- _What the exercise asks_:
Would you please output the data exactly, omitting no line?

Collected data entries
Segment Open
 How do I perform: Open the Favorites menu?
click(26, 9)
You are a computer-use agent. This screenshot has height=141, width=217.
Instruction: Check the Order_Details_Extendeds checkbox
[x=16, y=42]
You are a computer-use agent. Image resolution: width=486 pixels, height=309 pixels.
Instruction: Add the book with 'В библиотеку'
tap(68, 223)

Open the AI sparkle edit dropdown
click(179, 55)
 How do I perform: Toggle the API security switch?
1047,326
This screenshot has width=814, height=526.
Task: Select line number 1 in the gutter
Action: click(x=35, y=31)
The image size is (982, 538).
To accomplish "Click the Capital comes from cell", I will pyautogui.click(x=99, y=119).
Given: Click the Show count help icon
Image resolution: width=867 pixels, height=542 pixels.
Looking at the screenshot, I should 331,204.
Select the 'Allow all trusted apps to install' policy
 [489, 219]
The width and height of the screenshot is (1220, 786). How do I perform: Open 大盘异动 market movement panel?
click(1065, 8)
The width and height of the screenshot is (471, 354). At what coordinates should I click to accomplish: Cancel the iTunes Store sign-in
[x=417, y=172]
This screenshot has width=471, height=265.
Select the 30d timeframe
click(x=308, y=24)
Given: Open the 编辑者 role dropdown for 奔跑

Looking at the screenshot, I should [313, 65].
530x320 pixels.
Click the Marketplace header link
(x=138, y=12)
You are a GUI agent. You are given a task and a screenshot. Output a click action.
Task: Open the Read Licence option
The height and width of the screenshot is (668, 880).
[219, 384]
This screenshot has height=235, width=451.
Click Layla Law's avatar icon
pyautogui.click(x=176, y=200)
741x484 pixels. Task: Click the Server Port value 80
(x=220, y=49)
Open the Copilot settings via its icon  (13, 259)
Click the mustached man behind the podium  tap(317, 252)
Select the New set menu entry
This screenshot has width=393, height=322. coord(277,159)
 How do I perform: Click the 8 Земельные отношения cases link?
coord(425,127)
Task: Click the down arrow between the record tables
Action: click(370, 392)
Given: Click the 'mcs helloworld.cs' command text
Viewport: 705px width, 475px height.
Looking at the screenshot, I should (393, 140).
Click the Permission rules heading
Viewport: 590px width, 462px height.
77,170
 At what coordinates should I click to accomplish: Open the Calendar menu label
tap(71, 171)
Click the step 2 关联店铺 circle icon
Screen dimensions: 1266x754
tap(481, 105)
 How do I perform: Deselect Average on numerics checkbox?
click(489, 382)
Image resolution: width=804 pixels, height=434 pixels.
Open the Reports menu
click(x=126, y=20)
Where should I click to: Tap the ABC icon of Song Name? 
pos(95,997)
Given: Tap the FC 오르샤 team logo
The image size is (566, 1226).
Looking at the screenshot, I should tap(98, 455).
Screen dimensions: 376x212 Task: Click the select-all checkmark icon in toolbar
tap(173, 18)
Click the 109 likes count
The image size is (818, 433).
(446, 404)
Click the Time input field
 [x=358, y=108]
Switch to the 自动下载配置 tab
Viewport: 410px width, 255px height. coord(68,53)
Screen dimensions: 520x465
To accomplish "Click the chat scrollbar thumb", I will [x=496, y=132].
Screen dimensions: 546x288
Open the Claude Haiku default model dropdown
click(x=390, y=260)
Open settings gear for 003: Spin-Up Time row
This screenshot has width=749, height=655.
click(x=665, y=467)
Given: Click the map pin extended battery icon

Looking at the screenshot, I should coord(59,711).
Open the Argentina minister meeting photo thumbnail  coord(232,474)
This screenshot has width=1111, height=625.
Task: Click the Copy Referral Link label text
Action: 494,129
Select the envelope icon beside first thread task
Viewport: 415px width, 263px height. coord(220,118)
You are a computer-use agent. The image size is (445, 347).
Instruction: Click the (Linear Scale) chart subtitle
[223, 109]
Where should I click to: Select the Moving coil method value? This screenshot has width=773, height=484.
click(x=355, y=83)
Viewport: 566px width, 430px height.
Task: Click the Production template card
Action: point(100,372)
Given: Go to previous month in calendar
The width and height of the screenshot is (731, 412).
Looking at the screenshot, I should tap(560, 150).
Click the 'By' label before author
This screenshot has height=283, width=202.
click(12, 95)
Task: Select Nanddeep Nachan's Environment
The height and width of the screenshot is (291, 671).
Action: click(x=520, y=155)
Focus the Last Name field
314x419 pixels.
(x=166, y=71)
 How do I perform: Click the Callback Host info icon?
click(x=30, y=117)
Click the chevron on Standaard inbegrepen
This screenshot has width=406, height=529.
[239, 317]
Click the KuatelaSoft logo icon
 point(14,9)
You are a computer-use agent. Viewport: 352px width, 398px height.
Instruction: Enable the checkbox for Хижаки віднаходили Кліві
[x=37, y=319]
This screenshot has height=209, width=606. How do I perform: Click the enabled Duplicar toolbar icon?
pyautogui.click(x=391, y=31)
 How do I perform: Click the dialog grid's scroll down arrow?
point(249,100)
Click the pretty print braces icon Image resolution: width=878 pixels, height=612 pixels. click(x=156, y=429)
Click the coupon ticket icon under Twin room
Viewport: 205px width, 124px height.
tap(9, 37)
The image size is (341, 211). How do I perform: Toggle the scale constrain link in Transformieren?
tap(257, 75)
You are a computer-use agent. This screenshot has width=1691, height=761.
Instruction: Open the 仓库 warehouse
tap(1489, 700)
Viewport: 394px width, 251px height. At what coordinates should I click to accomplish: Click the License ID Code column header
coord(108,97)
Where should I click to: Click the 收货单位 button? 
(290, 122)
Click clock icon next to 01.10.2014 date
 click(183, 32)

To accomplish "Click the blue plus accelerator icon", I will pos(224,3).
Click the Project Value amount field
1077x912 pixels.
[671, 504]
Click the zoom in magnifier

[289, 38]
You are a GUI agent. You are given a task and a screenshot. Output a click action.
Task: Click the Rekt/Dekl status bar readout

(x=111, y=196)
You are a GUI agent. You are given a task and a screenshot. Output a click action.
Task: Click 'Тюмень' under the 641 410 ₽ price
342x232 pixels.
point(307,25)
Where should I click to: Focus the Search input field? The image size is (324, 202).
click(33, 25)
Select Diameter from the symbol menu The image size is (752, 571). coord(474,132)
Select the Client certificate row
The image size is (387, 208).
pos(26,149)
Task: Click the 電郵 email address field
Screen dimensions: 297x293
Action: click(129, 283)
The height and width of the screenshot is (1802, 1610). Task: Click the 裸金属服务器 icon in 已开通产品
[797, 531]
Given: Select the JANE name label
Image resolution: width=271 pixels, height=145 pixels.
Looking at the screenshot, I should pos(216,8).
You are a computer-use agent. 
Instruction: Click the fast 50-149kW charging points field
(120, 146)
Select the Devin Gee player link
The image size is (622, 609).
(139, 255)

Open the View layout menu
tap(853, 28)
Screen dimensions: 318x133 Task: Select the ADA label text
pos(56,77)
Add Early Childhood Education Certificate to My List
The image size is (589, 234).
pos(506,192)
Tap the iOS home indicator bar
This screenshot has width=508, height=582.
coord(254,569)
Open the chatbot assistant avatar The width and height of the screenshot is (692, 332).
Segment Closed
- _Answer for this exercise_:
 How do I perform: Open the Favorites menu?
click(26, 9)
You are a computer-use agent. This screenshot has height=141, width=217.
Instruction: Check the Order_Details_Extendeds checkbox
[x=16, y=42]
You are a computer-use agent. Image resolution: width=486 pixels, height=309 pixels.
Instruction: Add the book with 'В библиотеку'
tap(68, 223)

Open the AI sparkle edit dropdown
click(179, 55)
 How do I perform: Toggle the API security switch?
1047,326
This screenshot has width=814, height=526.
Task: Select line number 1 in the gutter
Action: click(x=35, y=31)
The image size is (982, 538).
To accomplish "Click the Capital comes from cell", I will pyautogui.click(x=99, y=119).
Given: Click the Show count help icon
Image resolution: width=867 pixels, height=542 pixels.
Looking at the screenshot, I should 331,204.
Select the 'Allow all trusted apps to install' policy
 [489, 219]
The width and height of the screenshot is (1220, 786). How do I perform: Open 大盘异动 market movement panel?
click(1065, 8)
The width and height of the screenshot is (471, 354). At what coordinates should I click to accomplish: Cancel the iTunes Store sign-in
[x=417, y=172]
This screenshot has width=471, height=265.
Select the 30d timeframe
click(x=308, y=24)
Given: Open the 编辑者 role dropdown for 奔跑

Looking at the screenshot, I should [313, 65].
530x320 pixels.
Click the Marketplace header link
(x=138, y=12)
You are a GUI agent. You are given a task and a screenshot. Output a click action.
Task: Open the Read Licence option
The height and width of the screenshot is (668, 880).
[219, 384]
This screenshot has height=235, width=451.
Click Layla Law's avatar icon
pyautogui.click(x=176, y=200)
741x484 pixels. Task: Click the Server Port value 80
(x=220, y=49)
Open the Copilot settings via its icon  (13, 259)
Click the mustached man behind the podium  tap(317, 252)
Select the New set menu entry
This screenshot has width=393, height=322. coord(277,159)
 How do I perform: Click the 8 Земельные отношения cases link?
coord(425,127)
Task: Click the down arrow between the record tables
Action: click(370, 392)
Given: Click the 'mcs helloworld.cs' command text
Viewport: 705px width, 475px height.
Looking at the screenshot, I should (393, 140).
Click the Permission rules heading
Viewport: 590px width, 462px height.
77,170
 At what coordinates should I click to accomplish: Open the Calendar menu label
tap(71, 171)
Click the step 2 关联店铺 circle icon
Screen dimensions: 1266x754
tap(481, 105)
 How do I perform: Deselect Average on numerics checkbox?
click(489, 382)
Image resolution: width=804 pixels, height=434 pixels.
Open the Reports menu
click(x=126, y=20)
Where should I click to: Tap the ABC icon of Song Name? 
pos(95,997)
Given: Tap the FC 오르샤 team logo
The image size is (566, 1226).
Looking at the screenshot, I should tap(98, 455).
Screen dimensions: 376x212 Task: Click the select-all checkmark icon in toolbar
tap(173, 18)
Click the 109 likes count
The image size is (818, 433).
(446, 404)
Click the Time input field
 [x=358, y=108]
Switch to the 自动下载配置 tab
Viewport: 410px width, 255px height. coord(68,53)
Screen dimensions: 520x465
To accomplish "Click the chat scrollbar thumb", I will [x=496, y=132].
Screen dimensions: 546x288
Open the Claude Haiku default model dropdown
click(x=390, y=260)
Open settings gear for 003: Spin-Up Time row
This screenshot has width=749, height=655.
click(x=665, y=467)
Given: Click the map pin extended battery icon

Looking at the screenshot, I should coord(59,711).
Open the Argentina minister meeting photo thumbnail  coord(232,474)
This screenshot has width=1111, height=625.
Task: Click the Copy Referral Link label text
Action: 494,129
Select the envelope icon beside first thread task
Viewport: 415px width, 263px height. coord(220,118)
You are a computer-use agent. The image size is (445, 347).
Instruction: Click the (Linear Scale) chart subtitle
[223, 109]
Where should I click to: Select the Moving coil method value? This screenshot has width=773, height=484.
click(x=355, y=83)
Viewport: 566px width, 430px height.
Task: Click the Production template card
Action: point(100,372)
Given: Go to previous month in calendar
The width and height of the screenshot is (731, 412).
Looking at the screenshot, I should tap(560, 150).
Click the 'By' label before author
This screenshot has height=283, width=202.
click(12, 95)
Task: Select Nanddeep Nachan's Environment
The height and width of the screenshot is (291, 671).
Action: click(x=520, y=155)
Focus the Last Name field
314x419 pixels.
(x=166, y=71)
 How do I perform: Click the Callback Host info icon?
click(x=30, y=117)
Click the chevron on Standaard inbegrepen
This screenshot has width=406, height=529.
[239, 317]
Click the KuatelaSoft logo icon
 point(14,9)
You are a computer-use agent. Viewport: 352px width, 398px height.
Instruction: Enable the checkbox for Хижаки віднаходили Кліві
[x=37, y=319]
This screenshot has height=209, width=606. How do I perform: Click the enabled Duplicar toolbar icon?
pyautogui.click(x=391, y=31)
 How do I perform: Click the dialog grid's scroll down arrow?
point(249,100)
Click the pretty print braces icon Image resolution: width=878 pixels, height=612 pixels. click(x=156, y=429)
Click the coupon ticket icon under Twin room
Viewport: 205px width, 124px height.
tap(9, 37)
The image size is (341, 211). How do I perform: Toggle the scale constrain link in Transformieren?
tap(257, 75)
You are a computer-use agent. This screenshot has width=1691, height=761.
Instruction: Open the 仓库 warehouse
tap(1489, 700)
Viewport: 394px width, 251px height. At what coordinates should I click to accomplish: Click the License ID Code column header
coord(108,97)
Where should I click to: Click the 收货单位 button? 
(290, 122)
Click clock icon next to 01.10.2014 date
 click(183, 32)

To accomplish "Click the blue plus accelerator icon", I will pos(224,3).
Click the Project Value amount field
1077x912 pixels.
[671, 504]
Click the zoom in magnifier

[289, 38]
You are a GUI agent. You are given a task and a screenshot. Output a click action.
Task: Click the Rekt/Dekl status bar readout

(x=111, y=196)
You are a GUI agent. You are given a task and a screenshot. Output a click action.
Task: Click 'Тюмень' under the 641 410 ₽ price
342x232 pixels.
point(307,25)
Where should I click to: Focus the Search input field? The image size is (324, 202).
click(33, 25)
Select Diameter from the symbol menu The image size is (752, 571). coord(474,132)
Select the Client certificate row
The image size is (387, 208).
pos(26,149)
Task: Click the 電郵 email address field
Screen dimensions: 297x293
Action: click(129, 283)
The height and width of the screenshot is (1802, 1610). Task: Click the 裸金属服务器 icon in 已开通产品
[797, 531]
Given: Select the JANE name label
Image resolution: width=271 pixels, height=145 pixels.
Looking at the screenshot, I should pos(216,8).
You are a computer-use agent. 
Instruction: Click the fast 50-149kW charging points field
(120, 146)
Select the Devin Gee player link
The image size is (622, 609).
(139, 255)

Open the View layout menu
tap(853, 28)
Screen dimensions: 318x133 Task: Select the ADA label text
pos(56,77)
Add Early Childhood Education Certificate to My List
The image size is (589, 234).
pos(506,192)
Tap the iOS home indicator bar
This screenshot has width=508, height=582.
coord(254,569)
Open the chatbot assistant avatar The width and height of the screenshot is (692, 332).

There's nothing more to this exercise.